=== WHAT IS REQUIRED ===
Go line by line through the entries below and copy those containing the string "will".

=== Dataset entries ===

[Start of Attachment]

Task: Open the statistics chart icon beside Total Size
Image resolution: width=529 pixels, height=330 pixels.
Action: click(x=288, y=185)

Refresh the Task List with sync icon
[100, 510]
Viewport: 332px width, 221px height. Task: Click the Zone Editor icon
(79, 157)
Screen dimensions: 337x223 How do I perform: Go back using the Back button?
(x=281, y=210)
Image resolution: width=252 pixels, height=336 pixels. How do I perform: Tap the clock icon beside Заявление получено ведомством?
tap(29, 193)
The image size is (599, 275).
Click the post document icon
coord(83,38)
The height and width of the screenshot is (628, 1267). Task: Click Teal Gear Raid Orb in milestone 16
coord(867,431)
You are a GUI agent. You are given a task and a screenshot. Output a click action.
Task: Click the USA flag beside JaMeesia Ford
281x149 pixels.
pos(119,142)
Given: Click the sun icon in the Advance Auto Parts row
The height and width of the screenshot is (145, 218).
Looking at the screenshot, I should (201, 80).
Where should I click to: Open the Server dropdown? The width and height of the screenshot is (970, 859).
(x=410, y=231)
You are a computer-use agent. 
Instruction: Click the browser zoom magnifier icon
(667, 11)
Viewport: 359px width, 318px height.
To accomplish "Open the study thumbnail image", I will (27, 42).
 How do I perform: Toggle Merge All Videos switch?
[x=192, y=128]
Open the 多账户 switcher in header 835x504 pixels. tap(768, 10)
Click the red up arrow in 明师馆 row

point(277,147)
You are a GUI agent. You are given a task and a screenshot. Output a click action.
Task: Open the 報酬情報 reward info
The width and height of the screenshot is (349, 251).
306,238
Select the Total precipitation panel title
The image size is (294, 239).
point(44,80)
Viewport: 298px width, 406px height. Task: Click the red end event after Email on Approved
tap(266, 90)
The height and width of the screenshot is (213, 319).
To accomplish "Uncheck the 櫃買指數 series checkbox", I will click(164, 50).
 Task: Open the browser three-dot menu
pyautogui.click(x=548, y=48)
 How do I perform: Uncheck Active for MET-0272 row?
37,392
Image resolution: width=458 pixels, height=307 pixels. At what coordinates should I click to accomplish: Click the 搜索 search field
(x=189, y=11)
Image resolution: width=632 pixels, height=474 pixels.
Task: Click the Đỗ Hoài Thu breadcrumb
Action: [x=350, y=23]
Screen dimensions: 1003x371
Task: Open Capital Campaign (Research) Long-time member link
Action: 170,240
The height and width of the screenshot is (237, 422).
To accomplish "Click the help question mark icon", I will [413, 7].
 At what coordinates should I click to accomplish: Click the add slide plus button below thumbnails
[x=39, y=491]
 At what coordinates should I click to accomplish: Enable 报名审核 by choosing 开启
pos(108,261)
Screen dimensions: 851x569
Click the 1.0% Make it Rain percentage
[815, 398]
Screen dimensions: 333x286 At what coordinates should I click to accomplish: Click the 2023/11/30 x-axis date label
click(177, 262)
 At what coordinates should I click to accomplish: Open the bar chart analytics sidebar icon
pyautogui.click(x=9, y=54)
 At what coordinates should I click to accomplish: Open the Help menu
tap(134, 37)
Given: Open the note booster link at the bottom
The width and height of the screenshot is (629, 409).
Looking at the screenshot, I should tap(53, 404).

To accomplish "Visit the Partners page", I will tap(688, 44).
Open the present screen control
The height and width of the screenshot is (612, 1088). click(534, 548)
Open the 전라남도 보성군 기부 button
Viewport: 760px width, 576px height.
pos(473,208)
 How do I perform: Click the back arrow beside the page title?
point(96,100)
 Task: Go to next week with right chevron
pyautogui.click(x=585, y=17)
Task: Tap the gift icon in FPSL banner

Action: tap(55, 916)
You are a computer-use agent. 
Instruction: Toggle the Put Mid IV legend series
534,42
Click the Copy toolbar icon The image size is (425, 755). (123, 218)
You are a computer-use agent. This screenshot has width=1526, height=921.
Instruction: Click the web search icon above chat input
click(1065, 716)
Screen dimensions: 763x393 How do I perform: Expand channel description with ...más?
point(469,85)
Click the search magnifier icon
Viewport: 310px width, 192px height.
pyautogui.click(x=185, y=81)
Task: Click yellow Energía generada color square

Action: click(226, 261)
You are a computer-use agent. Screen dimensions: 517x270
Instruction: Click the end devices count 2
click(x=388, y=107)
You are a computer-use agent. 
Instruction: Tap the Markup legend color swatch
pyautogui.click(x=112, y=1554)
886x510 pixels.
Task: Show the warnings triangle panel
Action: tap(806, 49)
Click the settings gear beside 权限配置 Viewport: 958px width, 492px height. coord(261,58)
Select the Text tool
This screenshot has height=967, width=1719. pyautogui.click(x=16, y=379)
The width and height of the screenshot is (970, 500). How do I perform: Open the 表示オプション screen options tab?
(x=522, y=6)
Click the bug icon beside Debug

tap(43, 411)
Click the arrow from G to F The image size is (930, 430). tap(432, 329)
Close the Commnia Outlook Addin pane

[End of Attachment]

=== TASK OUTPUT ===
To accomplish "Open the study thumbnail image", I will (27, 42).
To accomplish "Uncheck the 櫃買指數 series checkbox", I will click(164, 50).
To accomplish "Click the help question mark icon", I will [413, 7].
To accomplish "Visit the Partners page", I will tap(688, 44).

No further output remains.